TripAdvisor’s policy extension also takes into account that while it is possible to prevent future generations of cetaceans from a life of captivity, the situation is different for those already in captivity. For most of the current population of cetaceans, releasing them into the wild is not a realistic option. Thus, the policy also includes several stipulations aimed at protecting the needs, safety and health of cetaceans currently in captivity.

Halpin stressed: “Our aim is not only to prevent future generations of whales and dolphins from being raised in captivity, but also to encourage the industry to move towards alternative models, like seaside sanctuaries, that will better provide for the needs of the current captive population.

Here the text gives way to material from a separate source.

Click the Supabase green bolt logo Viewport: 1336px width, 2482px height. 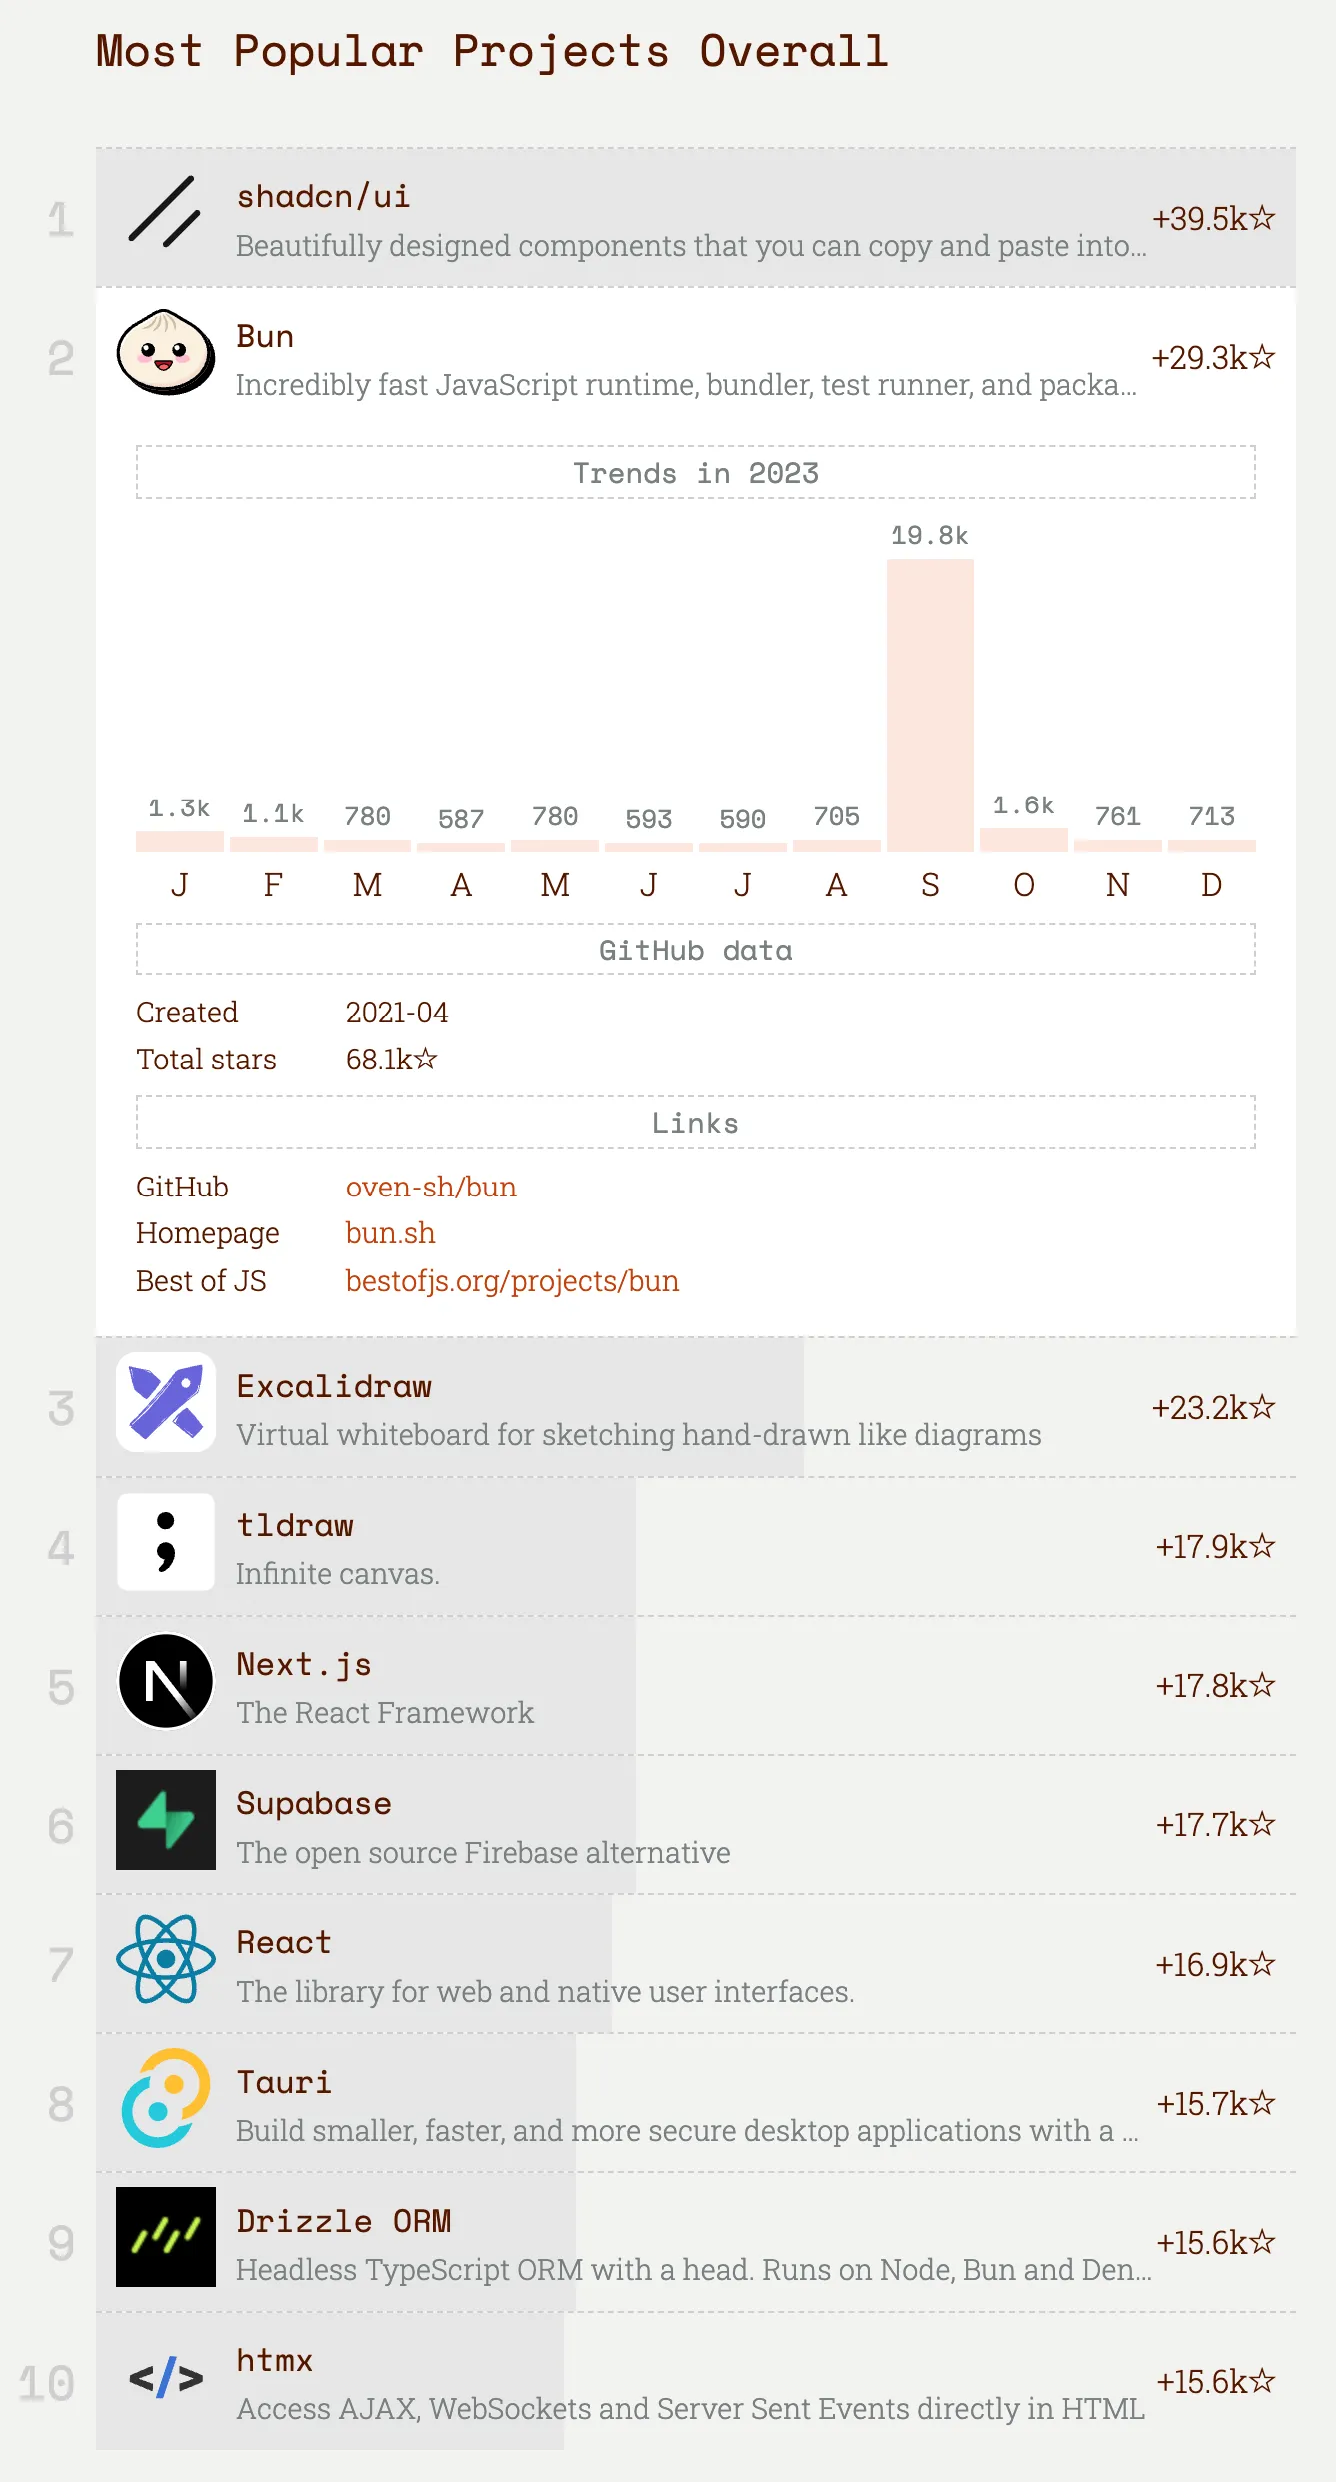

“Seaside sanctuaries have enormous potential, but they need more backing from the tourism industry. As long as facilities with captive whales and dolphins continue to profit from keeping these animals in smaller, cheaper and less natural living environments, then they don’t have enough incentive to adopt serious change,” he said, adding that the company hopes their latest move will help “turn the tide”.

TripAdvisor says its decision to cease selling tickets to sites that breed whales and dolphins represents the latest extension of the travel booking platform’s animal welfare policy, which first launched in 2016.

The policy already commits TripAdvisor and Viator to no longer sell tickets to experiences where travellers come into physical contact with captive wild animals, such as elephant rides and tiger petting experiences. It was further enhanced in 2018, at which point TripAdvisor also banned demeaning animal shows and performances from sale.